• [Study text]

══════════

Recent evidence has been accumulating that suggests that hyperbaric oxygen can improve neuropathic pain, or pain that results from injuries to the central or peripheral nervous systems. Despite increasing evidence for the value of hyperbaric oxygen in pain management, there has been little clarity on how hyperbaric oxygen confers its benefits. A recent study, published in the American Journal of Translational Research, aimed to investigate the mechanisms by which hyperbaric oxygen relieves neuropathic pain. Given that the traditional treatments for neuropathic pain are associated with adverse side effects, the researchers hoped to improve understanding of neuropathic pain so that better treatment options can be developed.
Prior to this experiment, hyperbaric oxygen treatment had been shown to preserve the integrity of muscle and nerves and also to inhibit the activation of astrocytes, among other activities that could be relevant for its impact on neuropathic pain. Indeed, astrocytes, for instance, are known to modulate pain. For this study, the scientists hypothesized that hyperbaric oxygen treatment is able to help with neuropathic pain largely based on its impact on autophagy. Autophagy refers to the way that cells protect themselves from harmful stimuli and environments. Once nerve injury occurs, autophagy is impaired.
The researchers showed that indeed, hyperbaric oxygen treatment was able to reduce the autophagy impairment that results from nerve injury. They further showed the specific way that this reduction occurred, which was through the inhibition of a specific pathway called the mTOR pathway. These findings provide support for the potential use of hyperbaric oxygen in the treatment of neuropathic pain. Future research will help to elucidate if and precisely how this approach can be used to help those who suffer from this type of injury-induced pain.
Liu, Y.D., Wang, Z.B., Han, G., & Zhao, P. (2017). Hyperbaric oxygen treatment attenuates neuropathic pain by elevating autophagy flux via inhibiting mTOR pathway. American Journal of Translational Research, 9(5), 2529-2648.

══════════

• [Data to examine]
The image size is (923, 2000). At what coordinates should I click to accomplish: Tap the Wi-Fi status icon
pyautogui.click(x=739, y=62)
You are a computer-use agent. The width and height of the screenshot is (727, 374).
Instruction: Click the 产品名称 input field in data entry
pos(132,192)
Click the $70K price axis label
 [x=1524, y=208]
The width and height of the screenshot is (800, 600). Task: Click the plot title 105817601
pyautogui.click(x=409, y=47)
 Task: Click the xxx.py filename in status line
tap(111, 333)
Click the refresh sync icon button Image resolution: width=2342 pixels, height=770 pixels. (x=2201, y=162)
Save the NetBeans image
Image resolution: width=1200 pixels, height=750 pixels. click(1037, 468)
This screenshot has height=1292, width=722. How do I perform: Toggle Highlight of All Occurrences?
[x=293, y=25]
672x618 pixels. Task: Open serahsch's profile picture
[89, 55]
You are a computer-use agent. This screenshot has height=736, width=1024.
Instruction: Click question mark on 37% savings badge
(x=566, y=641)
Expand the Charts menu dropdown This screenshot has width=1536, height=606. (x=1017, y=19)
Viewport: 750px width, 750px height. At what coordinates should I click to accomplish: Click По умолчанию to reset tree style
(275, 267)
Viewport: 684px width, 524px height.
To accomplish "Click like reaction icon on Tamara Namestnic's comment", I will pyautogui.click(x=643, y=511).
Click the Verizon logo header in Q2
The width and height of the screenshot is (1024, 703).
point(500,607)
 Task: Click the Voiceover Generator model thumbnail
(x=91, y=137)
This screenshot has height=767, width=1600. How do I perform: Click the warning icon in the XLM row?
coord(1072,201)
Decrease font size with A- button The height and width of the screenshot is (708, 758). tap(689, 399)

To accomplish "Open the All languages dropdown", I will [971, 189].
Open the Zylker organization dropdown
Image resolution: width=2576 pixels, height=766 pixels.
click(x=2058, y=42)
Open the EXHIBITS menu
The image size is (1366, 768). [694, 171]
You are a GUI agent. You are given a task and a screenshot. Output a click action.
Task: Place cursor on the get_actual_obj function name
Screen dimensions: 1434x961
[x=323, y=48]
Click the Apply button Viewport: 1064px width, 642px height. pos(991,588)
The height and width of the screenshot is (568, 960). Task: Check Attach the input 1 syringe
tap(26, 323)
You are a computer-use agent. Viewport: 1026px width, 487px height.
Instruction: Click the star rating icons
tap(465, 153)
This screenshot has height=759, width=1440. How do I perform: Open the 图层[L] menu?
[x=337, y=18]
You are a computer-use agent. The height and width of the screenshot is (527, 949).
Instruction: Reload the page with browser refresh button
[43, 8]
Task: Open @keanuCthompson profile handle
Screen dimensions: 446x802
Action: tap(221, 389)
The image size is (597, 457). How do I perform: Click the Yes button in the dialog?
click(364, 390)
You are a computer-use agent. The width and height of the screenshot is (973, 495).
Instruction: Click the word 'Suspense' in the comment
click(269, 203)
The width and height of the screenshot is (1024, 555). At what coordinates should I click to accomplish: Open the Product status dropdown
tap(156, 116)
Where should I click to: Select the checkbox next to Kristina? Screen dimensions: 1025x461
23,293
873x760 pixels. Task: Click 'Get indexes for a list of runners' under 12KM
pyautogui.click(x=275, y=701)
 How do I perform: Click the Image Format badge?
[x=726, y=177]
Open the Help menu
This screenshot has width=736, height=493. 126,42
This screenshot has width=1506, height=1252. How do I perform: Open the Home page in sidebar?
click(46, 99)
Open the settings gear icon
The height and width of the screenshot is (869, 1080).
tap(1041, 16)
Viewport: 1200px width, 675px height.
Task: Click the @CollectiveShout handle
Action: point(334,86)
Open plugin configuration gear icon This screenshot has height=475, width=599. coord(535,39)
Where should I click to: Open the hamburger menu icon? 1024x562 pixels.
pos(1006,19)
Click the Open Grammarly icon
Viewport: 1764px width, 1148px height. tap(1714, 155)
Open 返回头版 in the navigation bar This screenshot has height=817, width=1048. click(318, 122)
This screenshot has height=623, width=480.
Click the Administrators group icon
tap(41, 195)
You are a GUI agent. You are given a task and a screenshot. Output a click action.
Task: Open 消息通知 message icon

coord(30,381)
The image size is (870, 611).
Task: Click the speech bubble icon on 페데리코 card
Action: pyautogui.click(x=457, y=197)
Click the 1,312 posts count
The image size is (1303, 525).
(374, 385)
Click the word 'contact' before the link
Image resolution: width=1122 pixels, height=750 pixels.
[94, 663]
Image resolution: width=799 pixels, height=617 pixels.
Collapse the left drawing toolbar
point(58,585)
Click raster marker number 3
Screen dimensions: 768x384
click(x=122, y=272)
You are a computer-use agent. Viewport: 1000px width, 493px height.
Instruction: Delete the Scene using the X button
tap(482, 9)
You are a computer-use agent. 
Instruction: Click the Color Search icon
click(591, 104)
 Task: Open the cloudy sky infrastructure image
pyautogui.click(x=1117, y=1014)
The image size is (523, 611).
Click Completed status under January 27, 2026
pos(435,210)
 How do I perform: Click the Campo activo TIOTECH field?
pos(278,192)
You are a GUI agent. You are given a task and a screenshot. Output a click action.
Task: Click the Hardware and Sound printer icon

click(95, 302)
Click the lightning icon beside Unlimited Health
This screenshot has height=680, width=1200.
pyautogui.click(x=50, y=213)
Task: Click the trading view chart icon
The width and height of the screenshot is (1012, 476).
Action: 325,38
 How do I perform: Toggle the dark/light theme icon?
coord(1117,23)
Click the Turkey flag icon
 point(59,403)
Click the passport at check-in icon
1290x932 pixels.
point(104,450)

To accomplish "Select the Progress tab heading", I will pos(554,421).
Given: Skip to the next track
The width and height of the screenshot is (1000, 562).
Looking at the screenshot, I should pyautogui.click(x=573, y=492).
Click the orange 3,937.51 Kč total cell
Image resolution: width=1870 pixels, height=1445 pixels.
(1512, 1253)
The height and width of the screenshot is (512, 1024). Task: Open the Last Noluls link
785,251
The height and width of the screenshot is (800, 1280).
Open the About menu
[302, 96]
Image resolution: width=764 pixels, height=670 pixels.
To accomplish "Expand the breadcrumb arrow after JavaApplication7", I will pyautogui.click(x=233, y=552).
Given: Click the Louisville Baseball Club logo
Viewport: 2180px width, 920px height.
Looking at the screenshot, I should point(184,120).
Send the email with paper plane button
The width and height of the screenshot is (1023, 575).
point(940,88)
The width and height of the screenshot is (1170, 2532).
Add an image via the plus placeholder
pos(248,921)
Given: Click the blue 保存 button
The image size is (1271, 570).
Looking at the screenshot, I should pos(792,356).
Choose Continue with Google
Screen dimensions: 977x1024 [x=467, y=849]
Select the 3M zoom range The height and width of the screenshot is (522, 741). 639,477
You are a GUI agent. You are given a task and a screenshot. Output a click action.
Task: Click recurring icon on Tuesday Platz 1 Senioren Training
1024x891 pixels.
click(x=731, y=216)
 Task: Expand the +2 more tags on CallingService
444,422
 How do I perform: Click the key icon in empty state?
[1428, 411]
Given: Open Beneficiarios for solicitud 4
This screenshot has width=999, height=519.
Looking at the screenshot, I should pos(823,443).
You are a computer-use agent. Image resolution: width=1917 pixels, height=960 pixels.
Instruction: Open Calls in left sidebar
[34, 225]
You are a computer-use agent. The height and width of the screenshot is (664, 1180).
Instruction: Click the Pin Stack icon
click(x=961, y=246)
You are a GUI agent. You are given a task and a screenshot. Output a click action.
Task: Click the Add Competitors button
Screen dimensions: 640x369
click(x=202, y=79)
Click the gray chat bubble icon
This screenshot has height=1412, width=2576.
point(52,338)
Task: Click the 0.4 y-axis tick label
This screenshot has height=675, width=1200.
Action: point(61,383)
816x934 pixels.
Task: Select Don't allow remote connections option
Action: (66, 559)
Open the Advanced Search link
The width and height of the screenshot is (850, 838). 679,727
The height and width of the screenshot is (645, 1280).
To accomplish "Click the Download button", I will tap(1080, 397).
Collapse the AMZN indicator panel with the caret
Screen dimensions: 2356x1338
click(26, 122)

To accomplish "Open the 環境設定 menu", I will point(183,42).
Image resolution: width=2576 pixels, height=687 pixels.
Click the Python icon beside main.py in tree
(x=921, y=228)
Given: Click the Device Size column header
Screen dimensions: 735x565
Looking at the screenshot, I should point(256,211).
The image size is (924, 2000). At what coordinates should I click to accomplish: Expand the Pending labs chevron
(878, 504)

══════════

• [Exercise aim]
Answer the following questions using the article on hyperbaric oxygen and neuropathic pain.
(a) In which journal was the study published?
(b) According to the article, what does autophagy refer to?
(c) Through the inhibition of which pathway did hyperbaric oxygen treatment reduce autophagy impairment?

• [Answer box]
(a) The American Journal of Translational Research.
(b) The way that cells protect themselves from harmful stimuli and environments.
(c) The mTOR pathway.